Wednesday, October 25, 2006

One Finished, New One Started

Last Thursday I finished weaving this throw made from the organic wool. The first photo is before washing and you can see that the pattern is still loose and the fabric is stiff.

This second photo is after washing and fulling and the throw is soft and cozy, the pattern has come together and it is a very cuddly blanket. This yarn is fabulous! I never thought that I would find any commercial yarn that had the same feel as my handspun but because Becky is just so careful every step of the way, the yarn turns out wonderfully. There is enough lanolin in the yarn so that it still has that alive feeling that is missing in most mill spun yarn. The border of natural dyed madder pulls the whole thing together nicely and I'm really pleased with this throw.

I don't have photos of the new blanket yet but this one is from some various yarns that I have accumulated recently. It is lots of navy, some of that is Siberian midnight from Peace Fleece. There is also a deep green and some grays and just a little bit of a deep red. It will be larger than this throw and I'm weaving it doublewidth on my 40" loom and the warp is 4 yards long. The warp is through the reed and next is the heddles since I always warp front to back. The sort of weaving I do, I've never had a reason to do it any other way. I'll have photos next time I post.

Wednesday, October 18, 2006

Weaving Frenzy

These last couple of weeks I have been doing a lot of weaving of all sorts. Last week I wove a large sampler for a saddle blanket that I might do for someone. I've never done this sort of weaving before so had to figure out what it even was. Of course I started with the harder way to weave a more complex boundweave but worked my way back to a straight twill tie up and a large sett and got what I was looking for by playing with color and weave patterns. It ended up to be fun and I hope I get to do the finished project. Wow, does it ever use up a lot of yarn! I used over a pound of handspun odds and ends just for the sample. We estimated the finished blanket would need around 6 pounds of yarn but it turns out to be nearly an inch thick so that is where all the yarn goes.

On Friday I went to get some yarn at Thirteen Mile Lamb and Wool Co.
which is right near here outside of Belgrade. Becky Weed has a beautiful farm near the mountains where she raises certified organic sheep which she sells both for meat and also has a small mill where she processes fiber and spins yarn. The farm is also certified predator friendly so no native animals are killed to protect the sheep. They use guard animals and other means to protect them so no wolves, coyotes, etc are ever injured or killed there. Her fibers and yarns are wonderful and I got some yarn to make a throw. I am pretty sure that this is the only organic sheep farm in the country that also uses natural dyes on their wool. These are the colors that I chose and the brick color is madder.

Here is the warp all ready for the loom.

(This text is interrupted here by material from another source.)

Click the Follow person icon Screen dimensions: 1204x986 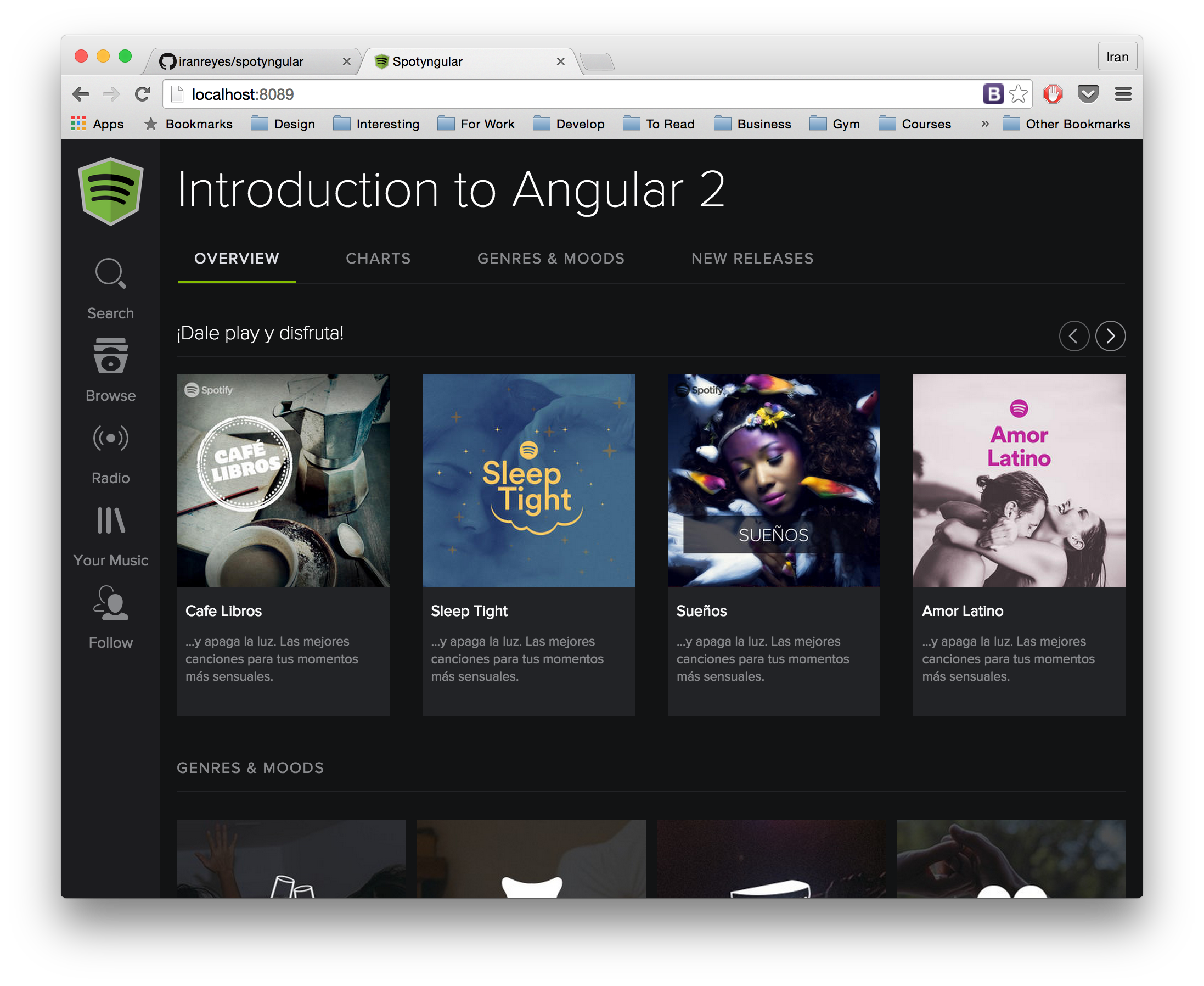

The pattern is log cabin in narrow and larger blocks and there are 2 stripes along each selvedge edge and three at the other 2 ends. It is 6 epi and I will full it a little when it is woven.

Woolen weaving is not much to look at on the loom and really looks thin and sleazy until it is finished and then the fabric closes up and gets soft and wonderful. But I wanted to show the pattern so you can see what I am doing and also how lightly the beat has to be for this type of weaving. If I made it look good on the loom, it would be more of a rug than a nice drapey blanket when it was finished. It changes a lot in finishing and I can't wait to see how it turns out.

Also I am working on some bands for another bag and this is the first one of three. I have been weaving on the blanket by day and the inkle loom at night so I can have a change of scenery in the evening.

We got our first snowfall yesterday but it is all melted off today. It was so beautiful and the mountains are still gorgeous.

Friday, October 06, 2006


Embers is the most recent purse that I have been weaving and working on the last week. It isn't a very complex concept but just what I needed to get back into working again after being away on vacation for a week. It is pleasant weaving and turns into a very useful size and shape bag. These are the yarns that I have used for the panels of the purse. They are my usual tapestry singles handspun tapestry yarn.

I made two panels on the small Good Wood frame loom. They are similar but I don't make any attempt for them to match each other except for colors and style of weaving. This shows a close up of the second panel on the loom and the finished one is above with the yarns. This loom only has the sett of 4 epi if you want to use the magic heddle which comes with it. I pack down the wefts very tightly so it makes a thick and firm fabric at this sett.

Now I'm working on the strap which is also the gusset around the whole purse. These are fine 2 ply handspun wools on my Gilmore inkle loom.


I think these are authentic Turkish socks knit of handspun. Or at least they are from that general area. If anyone knows more about them, please let me know. I got them for $1 so it was a special find for me. The yarn appears to be handspun and is very hairy and coarse. It is hard to imagine wearing these on bare feet!

This is a close up of the top cuff of the sock and the braided edging around the edge.

The photo I had of the heel won't upload but it is red and black stripe garter stitch. It would be fun to know more about them if anyone has any thoughts.